> _Stored rows_:
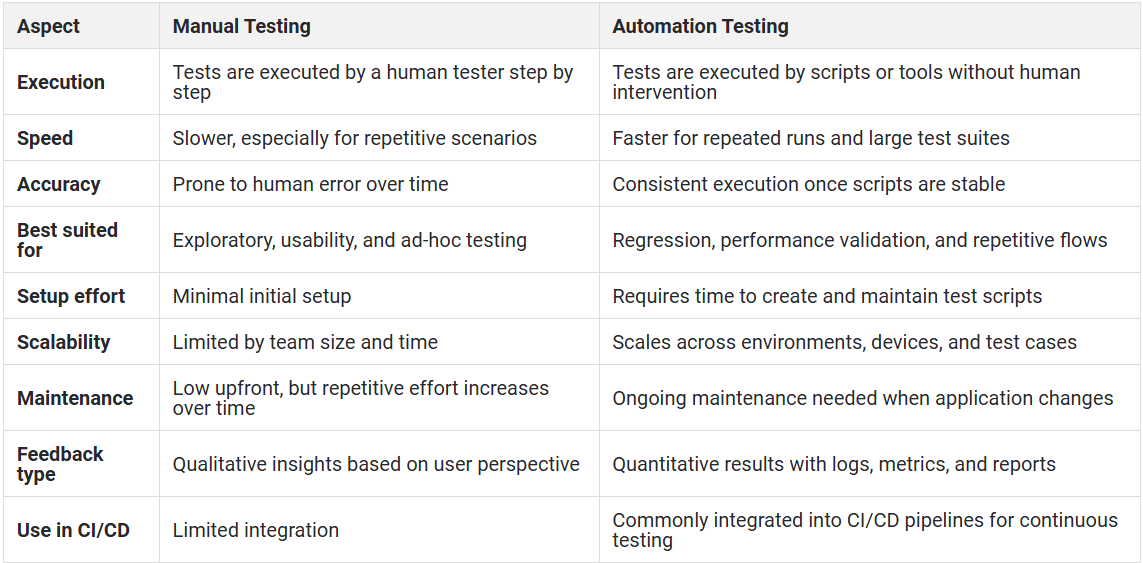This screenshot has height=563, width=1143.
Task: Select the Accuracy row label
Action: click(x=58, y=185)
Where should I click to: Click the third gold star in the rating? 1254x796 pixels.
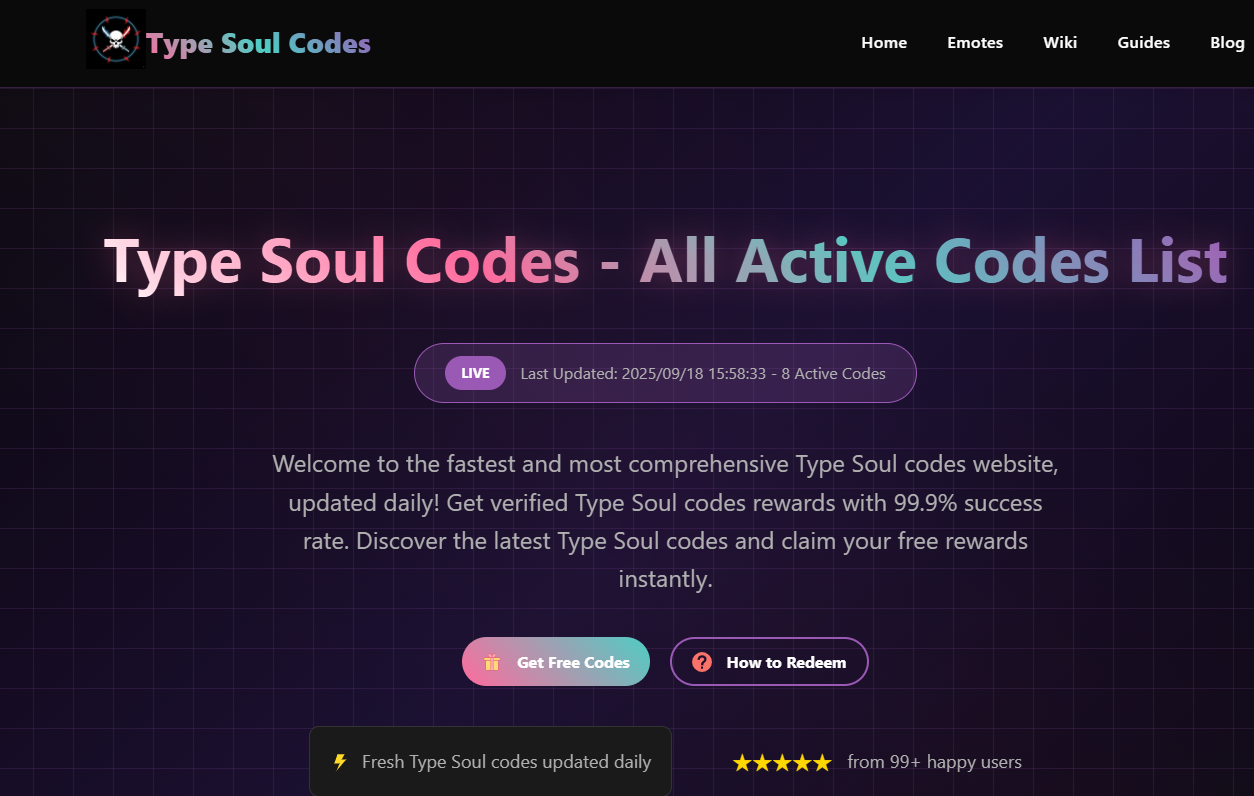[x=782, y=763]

> _Prompt_:
Render every line of the rows above as a JSON list of strings, one string per line, with blank lines omitted. Exclude the pictures from the list.

> _Final result_:
[
  "This screenshot has height=563, width=1143.",
  "Task: Select the Accuracy row label",
  "Action: click(x=58, y=185)",
  "Where should I click to: Click the third gold star in the rating? 1254x796 pixels.",
  "[x=782, y=763]"
]